Belinda’s Therapy Work
Belinda started training for therapy work when she was six months of age. She frequently visited nursing homes, day centers, and special schools for children. However, it was not always easy for CLAS to get permission to bring Belinda to these institutions. The Sanctuary often received mixed responses when they booked a therapy session visit with the hens. Some people were very against it, and didn’t want the birds in the buildings. However, an overwhelming majority of the people who agreed to try the hen therapy, were really happy with it and wanted them as regular visitors.
CLAS would regularly bring Belinda and Mrs. Leghorn to therapy sessions at nursing homes, day centers, and special schools for children. Although all parties showed great benefit from working with the therapy hens, CLAS found that it was particularly helpful for dementia patients.
At one of the nursing homes that CLAS and the therapy hens regularly visited, there was a man who the staff said would never speak and spent every day lying across a sofa watching television. During each therapy session at the nursing home, CLAS noticed how this man would regularly glance over at the hens. One particular session, CLAS brought Belinda over to the man. Although he did not want to touch or hold her, he did sit up and start to speak. He didn’t make a lot of sense at first, but after a while, he started talking about different breeds of chickens and asking CLAS questions about Belinda and what her breed was.
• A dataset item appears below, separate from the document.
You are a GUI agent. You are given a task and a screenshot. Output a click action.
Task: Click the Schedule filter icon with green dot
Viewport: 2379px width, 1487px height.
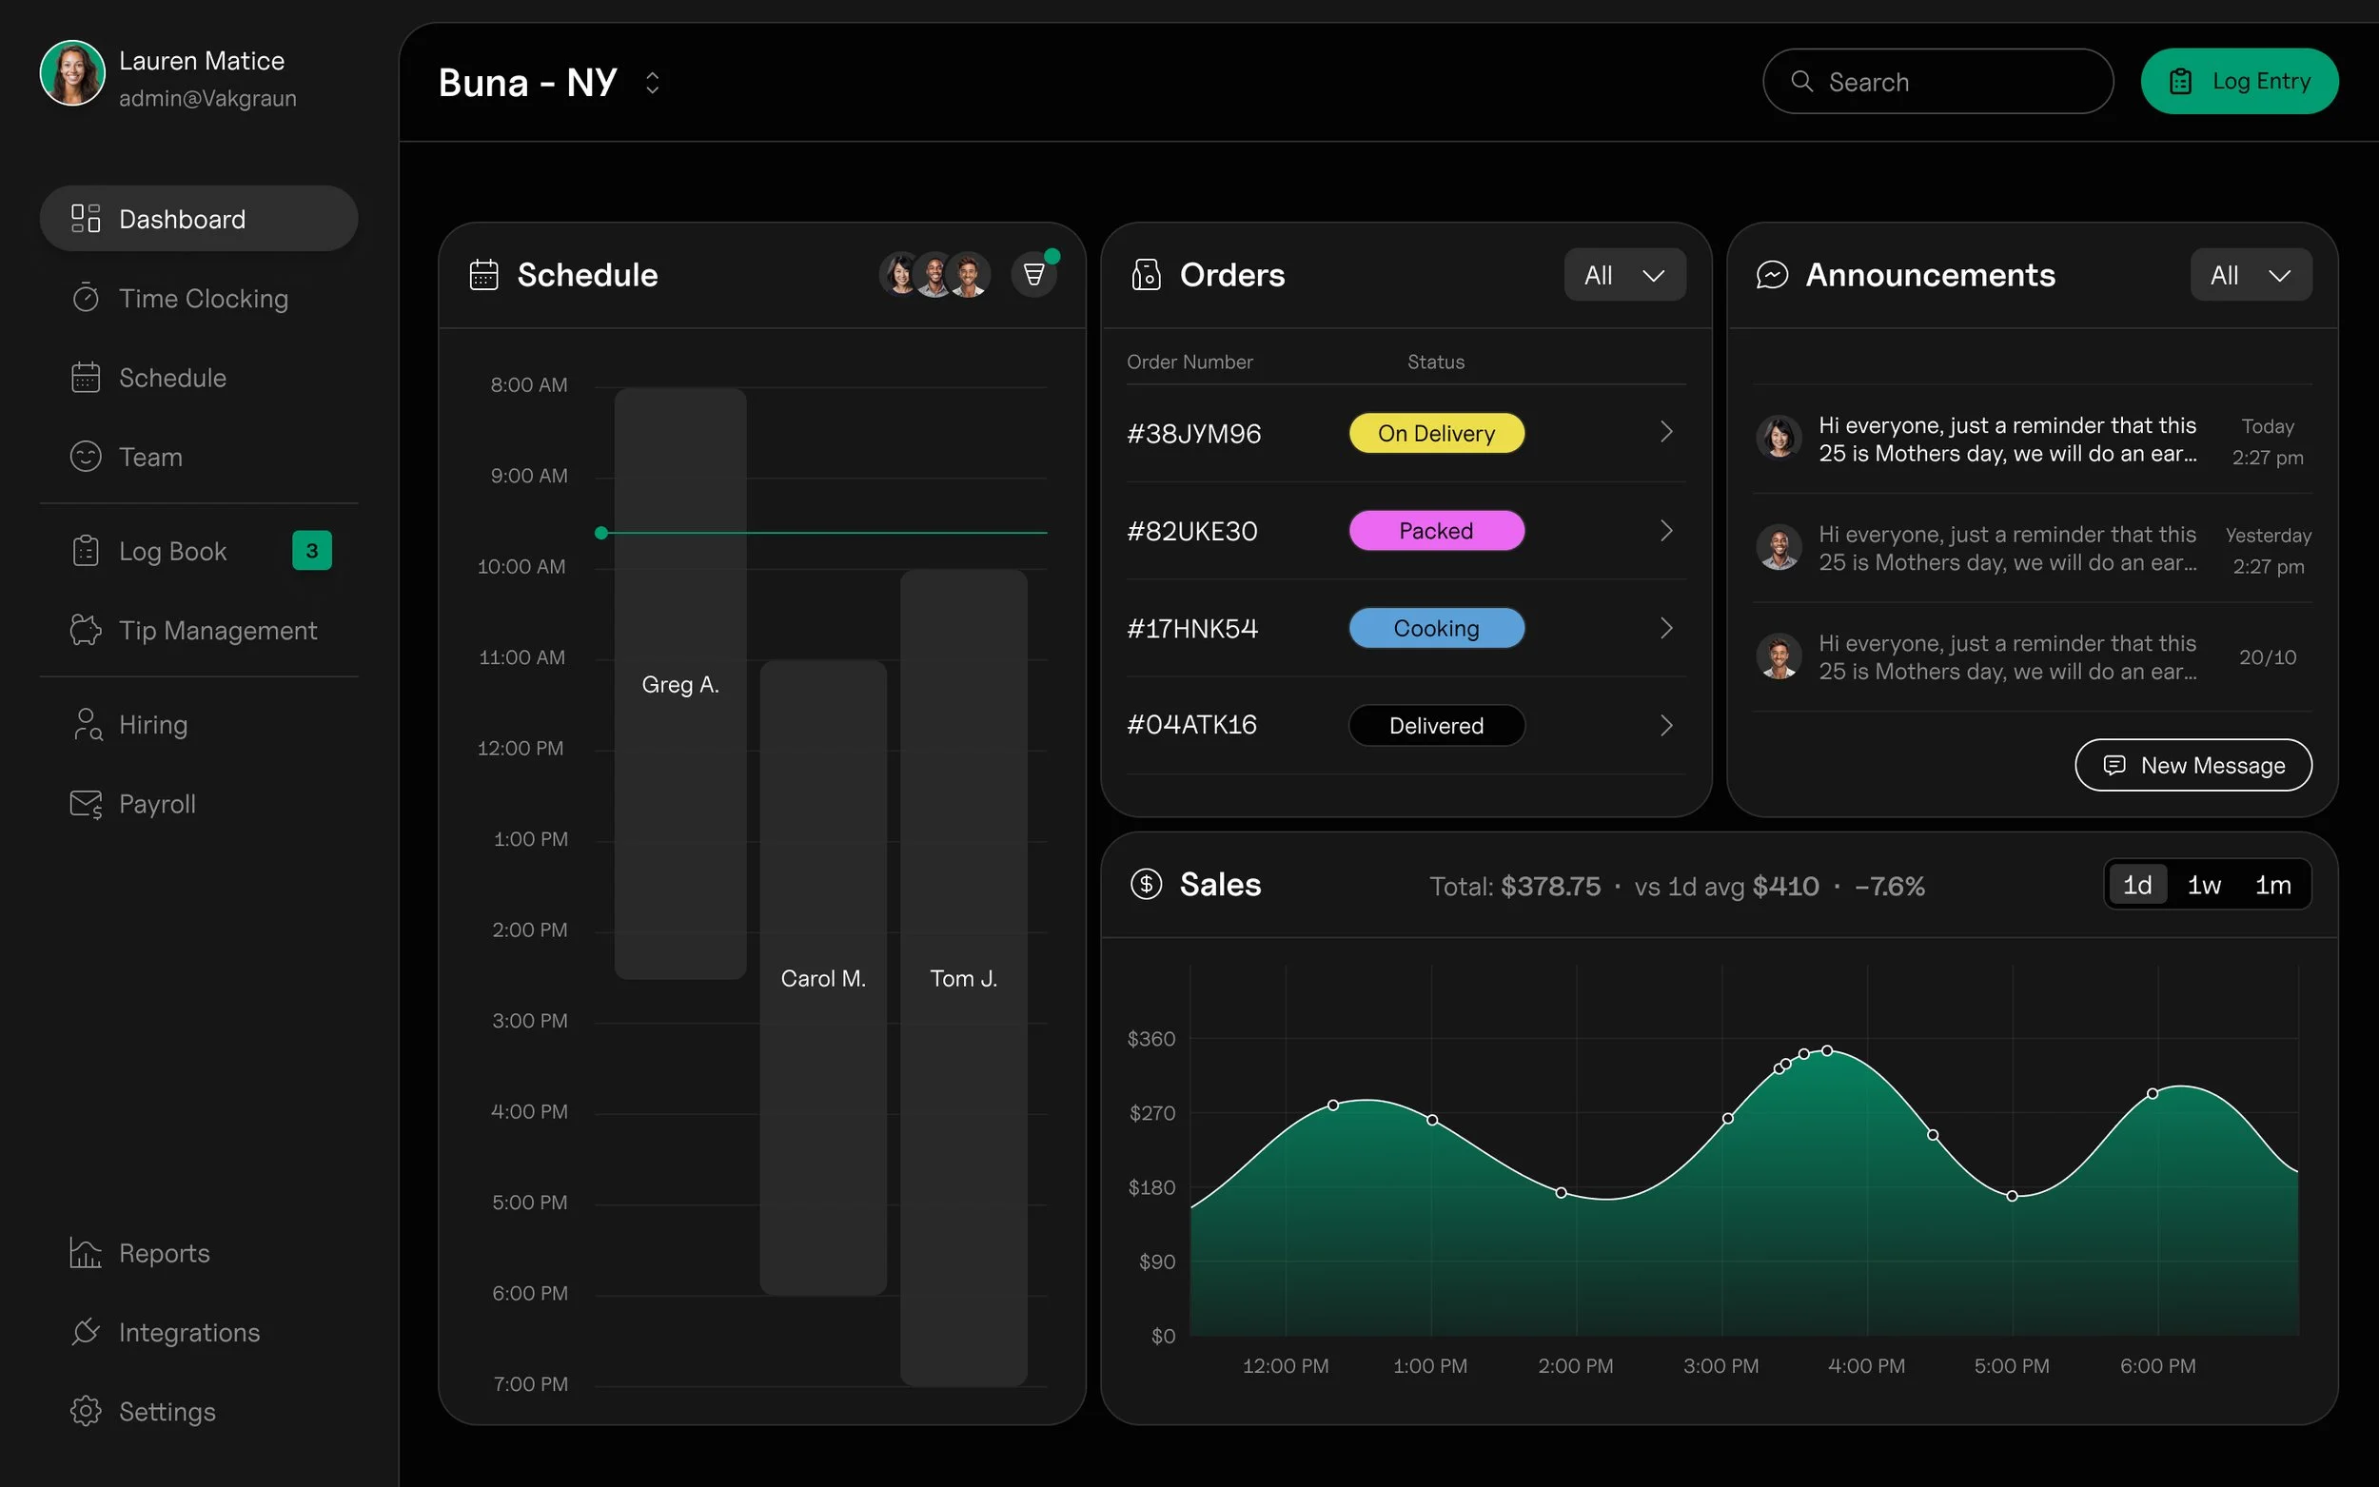(1034, 274)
The staff at the nursing home were shocked.
About CrossKennan Lane Animal Sanctuary
CrossKennan Lane Animal Sanctuary (CLAS) is a registered charity situated close to Antrim in Northern Ireland. The sanctuary has been a registered charity since 1996. It is the only welfare and rescue organization for horses and ponies in Northern Ireland. In addition to horses, CLAS also rescues other animals in need, such as rabbits, chickens, dogs, cats, and other farm animals. Besides rescuing animals, they also promote animal welfare and education through the province.